Описание производства башмаков Апалитыча наряду с отчетливо анекдотическим характером является также имманентным описанием приема его поэтического творчества[128]. Как он мастерит башмаки из поношенных остатков, так он сшивает в своих сказках разнородные кусочки космогонических мифов. Тем самым Апалитыч становится настоящим рапсодом (rhapsōidein: «сшивать песню»), который, подобно Гомеру, добавляет одну к другой стандартизированные формулы, заготовленные детали, в процессе чего творец поэтических произведений, по выводу Уолтера Онга, разоблачает себя как конвейерного рабочего[129]. В этом смысле в основе мощи голоса «старого идола» Апалитыча лежит не столько традиция романтического культа поэта и гения нового времени, сколько архаический исток этого культа – вера устных сообществ в то, что звучащее слово наделено силой, способной вызывать резонанс. Типографические же субъекты речи лишены этой изначальной событийности и движущей силы[130].
Эта недостаточная чувствительность машинописно и типографски опосредованного восприятия (по сравнению с непосредственной формой устного словотворчества) лежит и в основе теории сказа Бориса Эйхенбаума: «Мы привыкли к школьному делению словесности на устную и письменную. Но, с одной стороны, былина или сказка „вообще“, вне сказителя, есть нечто абстрактное. С другой (и вот это-то особенно интересно) – элементы сказительства и живой устной импровизации скрываются в письменности. Писатель часто мыслит себя сказителем и разными приемами старается придать письменной своей речи иллюзию сказа»[131].
Таким образом корреляция формалистической теории сказа и медийно-теоретического исследования устности позволяет осмыслить речь Апалитыча как тщательно выработанную иллюзию устной речи. Приемы сказа – фонетические проекции, импровизации и принцип образной речи (vs. логической речи), на основе которых сконструирован речевой образ Апалитыча, а также радикальная редукция сюжета, – напоминают о признаках первичной устности (каталогизированных Онгом) и говорят о вере в магическую силу звучащего слова[132].
Однако хотя в случае «Апалитыча» речь идет о применении ранней формалистской, основанной на устности, концепции сказа, речевой образ Апалитыча оказывается – прежде всего в свете дальнейшего развития теории сказа – способным к более сложным интерпретациям. Так, Виктор Виноградов подчеркивал, что в случае сказа речь идет не только о воссоздании (или иллюзии) устной речи, но и о специфической форме монолога, который, со своей стороны, силится подражать письменной речи и как раз в силу неумелой наивности этих попыток подражания создает комический эффект.

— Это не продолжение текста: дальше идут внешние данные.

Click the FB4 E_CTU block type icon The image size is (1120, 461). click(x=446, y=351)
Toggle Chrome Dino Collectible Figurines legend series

Монологи эти являют текучую форму речи, колеблющуюся между двумя полюсами – сложными логизированными монологическими построениями книжного языка и разнообразием экспрессивных изъявлений в повествующей реплике обычного диалога. <…> Сказ – это своеобразная литературно-художественная ориентация на устный монолог повествующего типа, это художественная имитация монологической речи, которая, воплощая в себе повествовательную фабулу, как будто строится в порядке ее непосредственного говорения. Совершенно ясно, что «сказ» не только не обязан состоять исключительно из специфических элементов устной живой речи, но может и почти вовсе не заключать их в себе (особенно если его словесная структура вся целиком укладывается в систему литературного языка). Впрочем, сказ предполагает известную диалектическую дифференцировку, т. е. известный слой общества, среди которого он как будто произносится[133].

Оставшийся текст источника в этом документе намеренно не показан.